Preparing for Compliance

Canadian organizations should now be taking steps to prepare for compliance with PIPEDA’s personal information security breach obligations. Following are some suggestions:

  • Security Safeguards: An organization should assess its security safeguards for personal information and consider whether additional or enhanced safeguards (e.g. robust encryption with a secured encryption key) will reduce the risk that a personal information security breach will occur or will result in significant harm to individuals.
  • Policies/Procedures – Assessment and Response: An organization should have written policies and procedures so that each potential personal information security breach is immediately escalated to designated and properly trained personnel for investigation, assessment and response in accordance with a written incident response plan that is consistent with applicable legal requirements, regulatory guidance and relevant best practices. For more information, see BLG bulletins Cyber Incident Response Plans – Test, Train and Exercise and Data Security Incident Response Plans – Some Practical Suggestions.
  • Policies/Procedures – Record-keeping: An organization should have written policies and procedures so that designated and properly trained personnel create and securely retain (for applicable retention periods) legally compliant records of every detected personal information security breach.
  • Policies/Procedures – Reporting, Notifications and Disclosures: An organization should have written policies and procedures so that designated and trained personnel make and document informed decisions about reporting personal information security breaches to the Commissioner, giving notice of those breaches to affected individuals and relevant government agencies and other organizations, and making timely disclosures of those breaches to other interested persons (e.g. investors and business partners). Legal obligations to report, notify and disclose personal information security breaches may be imposed by statute and by common law and civil law. For more information, see BLG bulletinsCyber-Risk Management – Data Incident Notification Obligations and Cyber Risk Management – Regulatory Guidance for Reporting Issuers’ Continuous Disclosure of Cybersecurity Risks and Incidents.

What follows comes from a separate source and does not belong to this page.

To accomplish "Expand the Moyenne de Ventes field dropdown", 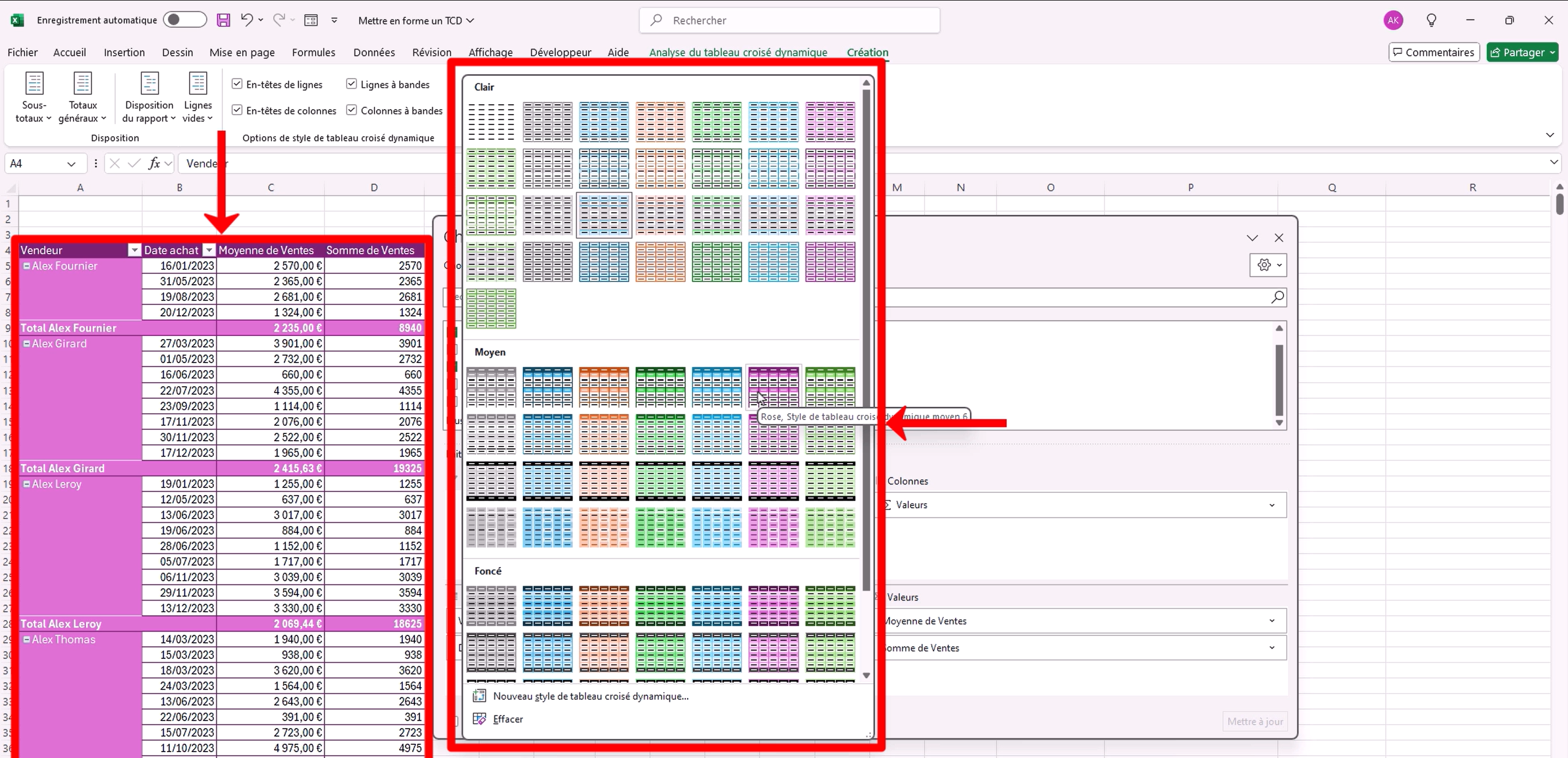I will [x=1271, y=621].
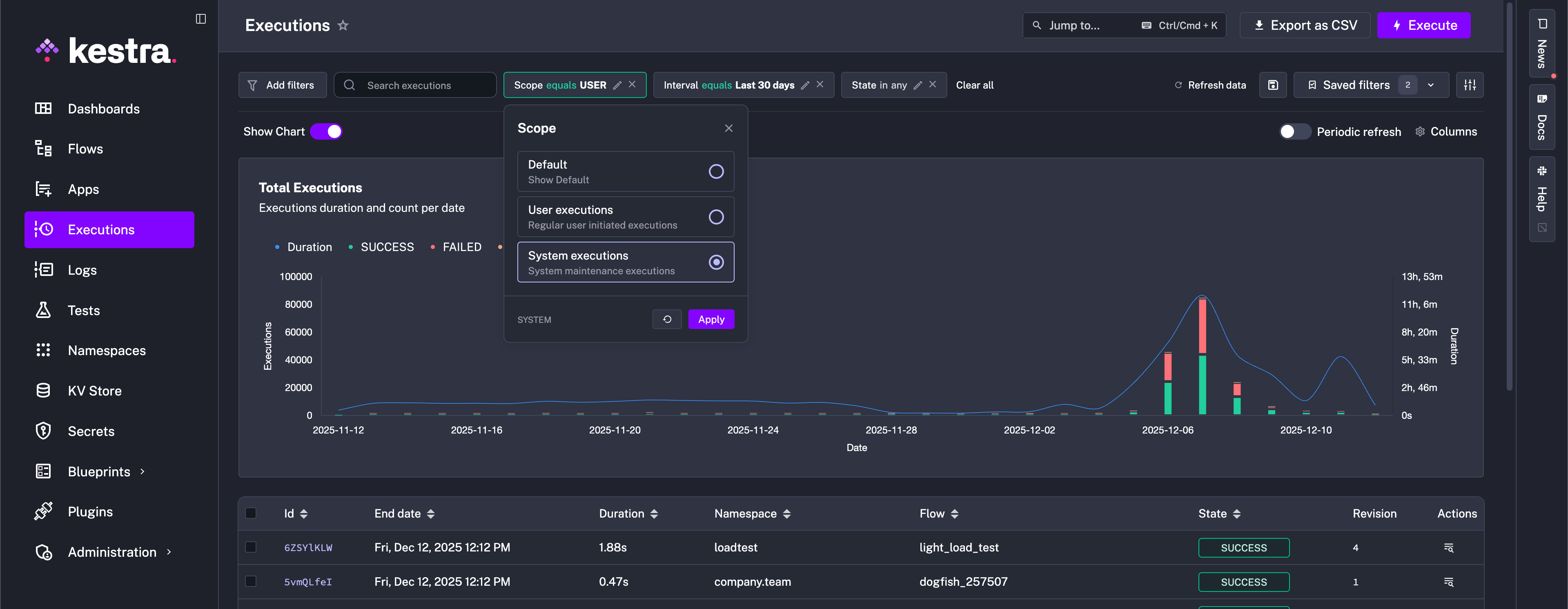
Task: Open actions icon for light_load_test row
Action: coord(1449,547)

  • Legal Privilege: An organization should have a legal privilege strategy that is consistent with personal information security breach reporting, notification and record-keeping obligations to help avoid inadvertent and unnecessary disclosure of privileged legal advice. For more information, see BLG bulletins Cyber Risk Management – Legal Privilege Strategy (Part 1)Cyber Risk Management – Legal Privilege Strategy (Part 2) and Legal Privilege for Data Security Incident Investigation Reports.
  • Contracts with Data Processors: An organization should ensure that its contracts with service providers contain appropriate provisions so that the organization is able to comply with personal information security breach obligations in respect of information that is processed or stored by service providers. An organization that provides data processing services should ensure that its contracts with customers address personal information security breach obligations.